Definition of Lombard in English:

Lombard

noun

  • 1A member of a Germanic people who invaded Italy in the 6th century.

    • ‘Other modern states are said to have begun with the movements of the Lombards, the Anglo-Saxons and the Magyars.’
    • ‘He reorganized papal estates for Rome's supply, centralizing their administration through appointments, paid imperial troops, appointed officers, and negotiated with the Lombards.’
    • ‘The Lombards had moved into Italy in the later 500s, destroying what was left of the Gothic kingdom and establishing their own.’
    • ‘By 565, Roman Italy was invaded and overtaken by the Lombards.’
    • ‘Before he could return, the Lombards invaded Italy and he hastened to Rome at the request of the Pope.’
    • ‘The Lombards thought the city was under a major attack.’
    • ‘The French urged the Lombards to wait, but they could not prevail.’
    • ‘In 568 the Lombards invaded, a people even more wantonly destructive than the Vandals.’
    • ‘Across those Alps, in the 6th century, came a Germanic tribe called the Lombards.’
    • ‘The adoption of fusionist policies by Lombards and Venetians alike proved futile.’
    • ‘Christianity had grown in influence even before the Lombards came to Italy, and by the end of the seventh century most Lombards were Catholics (perhaps with a tinge of syncretism in many cases).’
    • ‘After the fall of Ancient Rome and the barbarian invasions, Genoa was occupied by the Lombards, a Germanic tribe, in 642.’
  • 2A native of Lombardy in northern Italy.

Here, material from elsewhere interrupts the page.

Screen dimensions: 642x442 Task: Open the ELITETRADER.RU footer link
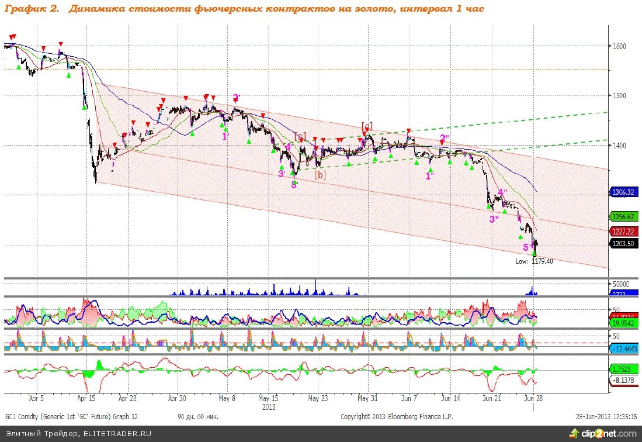(x=116, y=434)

  • 3mass noun The Italian dialect of Lombardy.

adjective

  • Relating to Lombardy, or to the Lombards or their language.

    • ‘Beltrami's research on Leonardo's Lombard career went hand in hand with his reconstruction and restoration of Leonardo-related architectural sites.’
    • ‘The focus of this opera, however, is Bertarido, the exiled Lombard king.’
    • ‘On Friday, with suitable fanfare, the 29th Alpine World Ski Championships will open in the small Lombard town of Bormio, and over the following fortnight, anybody with a passing interest in ski racing will be in for a treat.’
    • ‘What happened to the Romans under Lombard rule?’
    • ‘Thus there were peasant uprisings throughout the Lombard plains over the summer of 1796, some of them resulting in massacres of isolated French units.’
    • ‘Upon learning of the Lombard expedition, he set out almost at once, crossing the Bosporus on 24 June and setting out in pursuit.’
    • ‘Until recently the lender, based in the Lombard city of Lodi, was notable only for its acquisitions of much smaller players.’
    • ‘This enraged the Lombard king, Desiderius, who immediately began conspiring to harm Charles however he might.’
    • ‘Even Ostrogoth and Lombard kings, their barbarian ways tamed by the people they were supposed to have conquered, built houses in Bellagio.’

Origin

From Italian lombardo, representing late Latin Langobardus, of Germanic origin, from the base of long + the ethnic name Bardi.